For too many low-income people, that’s exactly what’s happening. Either they do without, and find they can’t fully participate in public life. Or, as the advocacy group ACORN described this past week, they pony up for Internet while making a cruel trade-off with other basics like food and rent.
This is part of the infamous “digital divide” that separates those who are fully part of the online world and those who have fallen behind. In Canada in 2012, 98 per cent of the wealthiest households had fast Internet connections at home, compared with only 58 per cent of those with incomes of less than $30,000. Children are potentially among the biggest losers, unable to keep up at school.
ACORN, a national group that speaks for poorer families, has been campaigning for government and industry to make available a basic $10-a-month high-speed home Internet service for people living below the Statistics Canada low-income measure. It’s high time for the national regulator, the Canadian Radio-Television and Telecommunications Commission (CRTC), to listen and take action to make that a reality across the country.
The CRTC has scheduled a round of hearings starting on April 11 to study issues related to affordability and accessibility of Internet services. Closing the digital divide should be high on its agenda, and a big step in that direction would be to declare high-speed home Internet to be a “basic service” that should be available to all Canadians.
One way to do that would be to set up a fund financed out of industry profits that would be used to subsidize low-cost basic Internet packages for low-income people. That would build on older models that helped to make sure telephone service reached remote areas back in the day when seeing that everyone was in reach of a phone was also seen as part of basic social equity.
Certainly, low-cost Internet service is no frill these days. And telling low-income families to go to the local library is hardly a fair solution. Especially for kids struggling to keep up with homework (not to mention being part of online networks that dominate the lives of young people), being deprived of broadband at home amounts to being a second-class citizen of the digital world.
A survey carried out by ACORN found disturbing evidence that parents are skimping on other things to afford home Internet, or just doing without. Lack of access, ACORN spokesperson Alejandra Ruiz Vargas told the Star this week, “leads to social isolation because you can’t connect with your friends and relatives. And it leads to poverty because you can’t look for jobs or fill out job applications.”
To their credit, some companies have taken steps toward closing the gap. In 2013, for example, Rogers Communications, Compugen Inc. and Microsoft Canada began offering high-speed Internet at $9.99 a month and low-cost computers to tenants in Toronto Community Housing.

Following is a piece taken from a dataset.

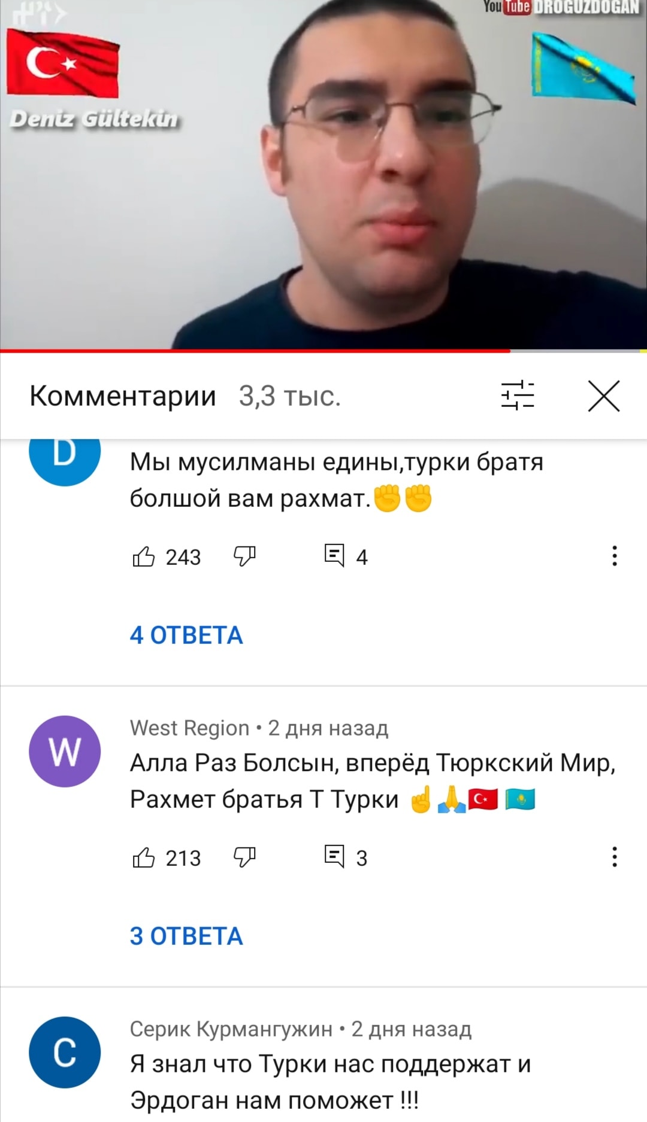This screenshot has height=1122, width=647.
Task: Click the Комментарии header title
Action: click(x=123, y=396)
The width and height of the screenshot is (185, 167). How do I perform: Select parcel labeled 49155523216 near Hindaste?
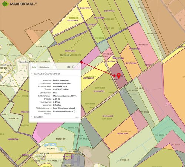point(70,51)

Some 10,000 households are benefiting from that plan, but many others are left out. And in the end, even such a well-meaning program amounts to charity; closing the digital divide should be a matter of public policy, not left to the generosity of individual providers.
Canada has some catching-up to do in this area. Fifteen or so years ago, we were near the top of the rankings for advanced economies in terms of affordability and accessibility of Internet services, as measured by the Organization for Economic Co-operation and Development. Now, says OpenMedia, an independent group that campaigns to keep the Internet open and affordable, we pay comparatively high prices for so-so services. “Canada is back of the pack,” says OpenMedia’s Josh Tabish.

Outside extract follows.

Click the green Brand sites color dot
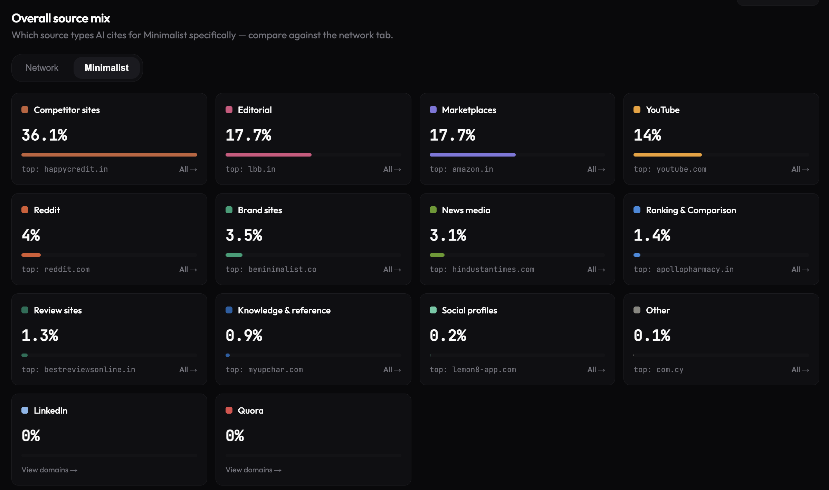Viewport: 829px width, 490px height. pyautogui.click(x=229, y=210)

It’s expensive to build state-of-the-art networks in a sparsely populated country like Canada. But we’ve also slipped because many of our competitors have invested more heavily in new information networks. At the same time, there hasn’t been consistent pressure from Ottawa to make fast and accessible broadband service a major national focus.
Under the Harper government, there was a push toward more consumer-friendly telecom policies, and the head of the CRTC, Jean-Pierre Blais, has shaken up the incumbents. Blais has also said he foresees the day “when universal access to broadband” will be considered a vital basic service.
There’s an opportunity here for the new Liberal government to take the lead and make high-speed, accessible and affordable Internet services a priority for reasons of both economic competitiveness and social justice.
Oddly, the Liberals’ voluminous campaign platform did not mention upgrading Internet access. Such a priority would fit well into the government’s push for more open government and fairness, as well as with its stated intention to make Canada’s economy more innovative and productive.
The Liberals, through the minister of innovation, science and economic development, Navdeep Bains, should pay close attention to the renewed push for universal broadband access. The Internet should be a tool to build a fairer society, not another barrier to progress for those falling behind.